Menthol enhances phasic and tonic GABA_A receptor-mediated currents in midbrain periaqueductal grey neurons

Background and Purpose Menthol, a naturally occurring compound in the essential oil of mint leaves, is used for its medicinal, sensory and fragrant properties. Menthol acts via transient receptor potential (TRPM8 and TRPA1) channels and as a positive allosteric modulator of recombinant GABA_A receptors. Here, we examined the actions of menthol on GABA_A receptor-mediated currents in intact midbrain slices. Experimental Approach Whole-cell voltage-clamp recordings were made from periaqueductal grey (PAG) neurons in midbrain slices from rats to determine the effects of menthol on GABA_A receptor-mediated phasic IPSCs and tonic currents. Key Results Menthol (150-750 μM) produced a concentration-dependent prolongation of spontaneous GABA_A receptor-mediated IPSCs, but not non-NMDA receptor-mediated EPSCs throughout the PAG. Menthol actions were unaffected by TRPM8 and TRPA1 antagonists, tetrodotoxin and the benzodiazepine antagonist, flumazenil. Menthol also enhanced a tonic current, which was sensitive to the GABA_A receptor antagonists, picrotoxin (100 μM), bicuculline (30 μM) and Zn²⁺ (100 μM), but unaffected by gabazine (10 μM) and a GABA_C receptor antagonist, 1,2,5,6-tetrahydropyridin-4-yl) methylphosphinic acid hydrate (TPMPA; 50 μM).

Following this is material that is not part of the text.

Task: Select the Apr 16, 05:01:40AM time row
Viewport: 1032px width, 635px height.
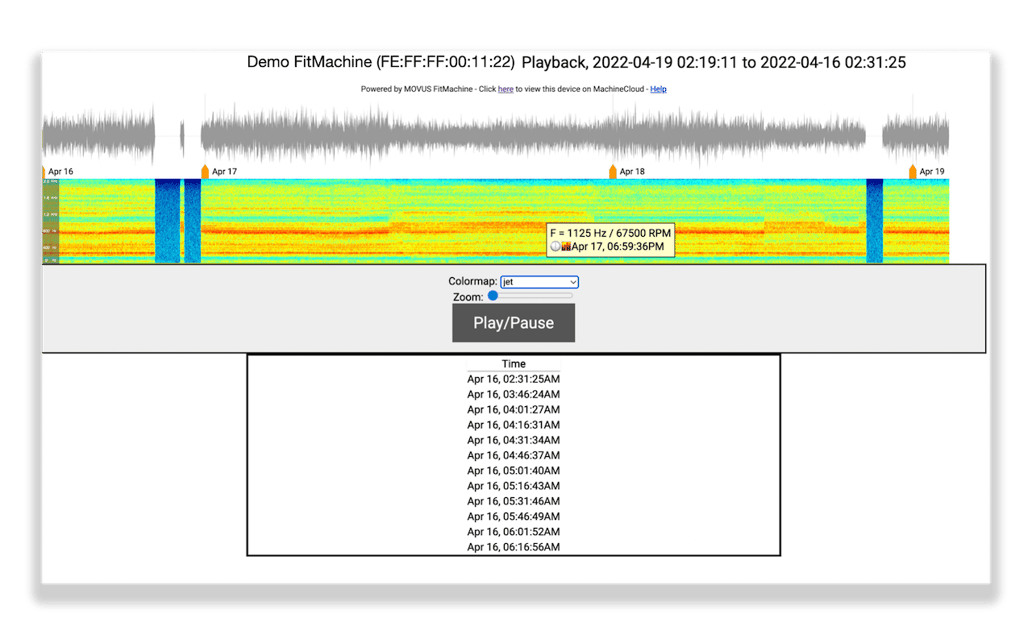Action: 513,470
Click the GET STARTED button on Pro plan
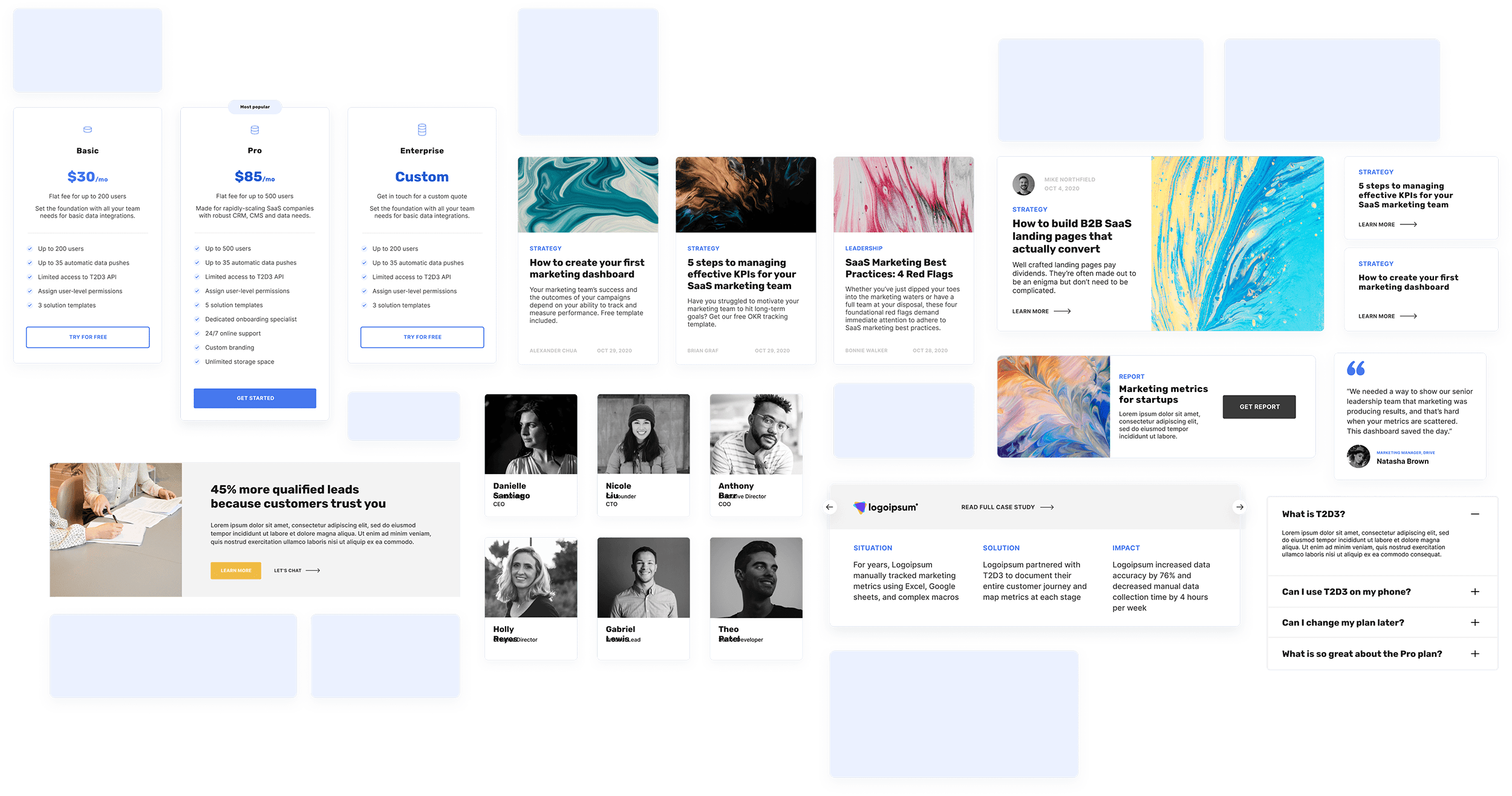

In addition, menthol potentiated currents induced by the extrasynaptic GABA_A receptor agonist THIP/gaboxadol (10 μM). Conclusions and Implications These results suggest that menthol positively modulates both synaptic and extrasynaptic populations of GABA_A receptors in native PAG neurons. The development of agents that potentiate GABA_A-mediated tonic currents and phasic IPSCs in a manner similar to menthol could provide a basis for novel GABA _A-related pharmacotherapies.